The Australian

By Bates Gill

The paradox of US presidential leadership — its power and its constraints — was on ample display last week when Barack Obama delivered the State of the Union address.

Article 2 of the US Constitution mandates only that the president "shall from time to time give to the congress information of the State of the Union", not specifying how or how often it should be done. But 225 years since those words were drafted, the now-annual speech has become a platform unlike any other for a democratically elected leader. Delivered unopposed, with no formal time limit, and broadcast at prime time to tens of millions in the US and to millions more around the globe, the address has become the US President's best opportunity each year to spell out his vision, priorities at home and abroad, and legislative agenda.

Delivering the State of the Union address is also an unrivalled chance to shine in the glow of patriotic pomp and circumstance, soak up the respect and appreciation accorded by the entirety of the national government leadership in attendance, and serve as America's cheerleader-in-chief. It is an important political ritual — part tradition, part gravitas, part spectacle — and the president is at the very centre of it.

Yet while the power of the presidency is abundantly reflected in the State of the Union address, the many checks on presidential prerogative are equally if not more in evidence. To begin, it is the president who must report to congress and he does so in the Capitol building — on congress's turf. Appearing directly behind the president throughout his speech, symbolically overseeing his remarks, are the leaders of the two chambers, the president of the Senate and the Speaker of the House of Representatives. It is the president who, again in the words of the constitution, comes to "recommend ... such measures as he shall judge necessary and expedient". He is there to propose only.

To top it all off, a recent report by the Gallup polling organisation shows State of the Union speeches have little effect on the views of Americans towards the president, and often actually result in lower approval ratings.

Such constraints and more were certainly present in the case of Obama's speech. With the clock ticking on his second and last term in office, the President has at most an 18-month window in which to push the agenda he proposed in the address. After the mid-term elections for congress in November 2014, the President will already be nearing lame-duck status as all eyes start to turn towards the presidential campaigns for 2016.

That makes achieving his goals hard enough. In addition, most of his proposals will face continued stiff resistance from a sceptical Republican opposition in congress which, if it maintains solidarity, has the votes to stall any of the President's initiatives.

This is not necessarily because of the ideas themselves — after all, who would quibble with the value of improving the domestic economic, business and employment climate, achieving greater energy independence, spurring the housing market and strengthening America's education system?

But Obama's critics will note that his calls for government "investment" in these goals was no more than doubletalk for more spending on government programs or tax hikes or both, which will do little to nothing to reduce the federal deficit. His support in the speech for measures to bolster the middle class — such as raising the minimum wage, providing high-quality preschool to every American child, helping make college more affordable, and reducing taxes on the middle class by increasing them on "the well-off and well-connected" — will likely be opposed as unaffordable by many and labelled as "class warfare" by others.
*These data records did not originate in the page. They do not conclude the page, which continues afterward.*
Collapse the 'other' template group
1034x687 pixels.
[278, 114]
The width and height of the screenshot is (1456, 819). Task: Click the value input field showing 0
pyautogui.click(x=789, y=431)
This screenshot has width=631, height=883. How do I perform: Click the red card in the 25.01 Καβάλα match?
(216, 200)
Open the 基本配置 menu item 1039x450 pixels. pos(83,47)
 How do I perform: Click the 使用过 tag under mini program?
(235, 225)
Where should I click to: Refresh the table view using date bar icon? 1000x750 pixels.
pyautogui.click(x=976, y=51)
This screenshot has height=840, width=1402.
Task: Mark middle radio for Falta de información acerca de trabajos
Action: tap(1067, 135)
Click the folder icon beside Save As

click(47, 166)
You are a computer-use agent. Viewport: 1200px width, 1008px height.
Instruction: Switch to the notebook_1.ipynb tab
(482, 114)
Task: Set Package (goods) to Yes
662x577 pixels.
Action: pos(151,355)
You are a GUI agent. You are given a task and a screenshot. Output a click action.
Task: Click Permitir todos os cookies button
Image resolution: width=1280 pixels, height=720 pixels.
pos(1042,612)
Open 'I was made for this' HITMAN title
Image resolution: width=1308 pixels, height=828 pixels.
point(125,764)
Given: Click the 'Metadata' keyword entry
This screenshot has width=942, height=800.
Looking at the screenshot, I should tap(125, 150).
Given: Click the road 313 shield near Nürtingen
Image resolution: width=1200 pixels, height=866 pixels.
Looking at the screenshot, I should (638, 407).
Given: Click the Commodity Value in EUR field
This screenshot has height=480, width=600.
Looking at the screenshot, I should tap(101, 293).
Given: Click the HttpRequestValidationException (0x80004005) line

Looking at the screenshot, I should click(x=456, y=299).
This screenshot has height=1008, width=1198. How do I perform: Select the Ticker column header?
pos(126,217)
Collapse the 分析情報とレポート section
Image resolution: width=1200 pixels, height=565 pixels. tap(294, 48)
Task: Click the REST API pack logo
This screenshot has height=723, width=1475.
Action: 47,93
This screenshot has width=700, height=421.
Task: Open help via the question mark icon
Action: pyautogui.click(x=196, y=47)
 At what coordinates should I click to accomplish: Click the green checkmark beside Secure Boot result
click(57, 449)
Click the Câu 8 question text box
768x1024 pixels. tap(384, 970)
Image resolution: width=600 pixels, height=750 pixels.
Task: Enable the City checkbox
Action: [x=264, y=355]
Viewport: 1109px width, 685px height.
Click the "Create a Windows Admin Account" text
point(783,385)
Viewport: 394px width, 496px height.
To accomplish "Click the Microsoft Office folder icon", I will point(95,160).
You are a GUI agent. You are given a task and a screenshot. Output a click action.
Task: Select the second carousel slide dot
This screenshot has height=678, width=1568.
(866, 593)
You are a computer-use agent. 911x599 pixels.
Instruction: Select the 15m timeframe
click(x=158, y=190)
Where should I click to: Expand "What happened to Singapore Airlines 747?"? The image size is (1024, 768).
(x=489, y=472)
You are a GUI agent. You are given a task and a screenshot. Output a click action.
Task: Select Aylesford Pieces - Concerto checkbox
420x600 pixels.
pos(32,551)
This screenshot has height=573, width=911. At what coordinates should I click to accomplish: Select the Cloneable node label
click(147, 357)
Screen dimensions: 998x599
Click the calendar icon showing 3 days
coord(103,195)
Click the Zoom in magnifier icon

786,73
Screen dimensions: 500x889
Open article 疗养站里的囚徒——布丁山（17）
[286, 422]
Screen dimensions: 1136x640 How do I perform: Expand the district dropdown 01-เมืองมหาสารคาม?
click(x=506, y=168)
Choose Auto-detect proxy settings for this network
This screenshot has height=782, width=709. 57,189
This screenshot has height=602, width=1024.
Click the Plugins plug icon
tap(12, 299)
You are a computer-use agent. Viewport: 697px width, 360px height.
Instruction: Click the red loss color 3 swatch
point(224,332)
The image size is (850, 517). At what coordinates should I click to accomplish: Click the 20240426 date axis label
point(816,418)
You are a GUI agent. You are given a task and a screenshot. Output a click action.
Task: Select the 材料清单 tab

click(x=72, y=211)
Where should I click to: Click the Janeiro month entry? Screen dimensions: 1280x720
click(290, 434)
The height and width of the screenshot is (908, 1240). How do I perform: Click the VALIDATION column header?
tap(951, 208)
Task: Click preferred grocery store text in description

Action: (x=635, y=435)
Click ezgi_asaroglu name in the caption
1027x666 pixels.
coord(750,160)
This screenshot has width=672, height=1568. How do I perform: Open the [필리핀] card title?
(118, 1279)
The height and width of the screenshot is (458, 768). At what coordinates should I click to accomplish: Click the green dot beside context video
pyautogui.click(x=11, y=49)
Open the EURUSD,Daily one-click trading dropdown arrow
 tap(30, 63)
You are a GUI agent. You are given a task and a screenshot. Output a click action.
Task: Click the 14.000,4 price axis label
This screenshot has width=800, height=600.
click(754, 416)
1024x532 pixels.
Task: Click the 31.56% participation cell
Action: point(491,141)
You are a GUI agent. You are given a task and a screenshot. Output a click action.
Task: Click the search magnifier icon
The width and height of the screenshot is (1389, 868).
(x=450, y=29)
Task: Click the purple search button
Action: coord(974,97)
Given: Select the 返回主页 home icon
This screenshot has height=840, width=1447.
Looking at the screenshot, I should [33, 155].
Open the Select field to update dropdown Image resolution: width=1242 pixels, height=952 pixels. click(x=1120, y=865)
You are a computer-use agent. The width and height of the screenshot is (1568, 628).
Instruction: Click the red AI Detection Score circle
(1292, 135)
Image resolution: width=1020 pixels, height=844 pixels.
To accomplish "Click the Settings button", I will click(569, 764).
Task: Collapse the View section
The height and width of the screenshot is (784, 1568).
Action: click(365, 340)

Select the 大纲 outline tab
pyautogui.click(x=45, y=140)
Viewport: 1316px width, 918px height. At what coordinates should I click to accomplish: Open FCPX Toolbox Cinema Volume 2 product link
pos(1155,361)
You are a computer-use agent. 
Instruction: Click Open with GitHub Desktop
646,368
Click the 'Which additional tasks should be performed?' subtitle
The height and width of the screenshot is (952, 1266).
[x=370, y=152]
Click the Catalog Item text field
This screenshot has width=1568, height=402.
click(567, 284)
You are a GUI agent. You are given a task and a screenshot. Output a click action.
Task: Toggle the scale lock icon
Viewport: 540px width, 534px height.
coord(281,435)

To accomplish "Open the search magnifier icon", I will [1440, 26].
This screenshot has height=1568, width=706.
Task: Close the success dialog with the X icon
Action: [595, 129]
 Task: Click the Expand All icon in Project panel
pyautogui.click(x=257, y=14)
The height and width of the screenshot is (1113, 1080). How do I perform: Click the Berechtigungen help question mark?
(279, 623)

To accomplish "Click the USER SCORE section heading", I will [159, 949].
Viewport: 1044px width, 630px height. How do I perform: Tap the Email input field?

Even the most moving part of his speech — where he repeatedly cajoled congress that the victims of gun violence "deserve a vote" on measures to toughen strictures on the availability of certain guns and ammunition — will probably fall short of its aims in the face of strong opposition to almost any form of gun control.

For all the power of the presidency — including the high-profile platform of the State of the Union address — the office will always face the constraints imposed by the checks and balances and separation of powers of the American constitutional system and a well-entrenched political opposition.

Obama's second term looks no different.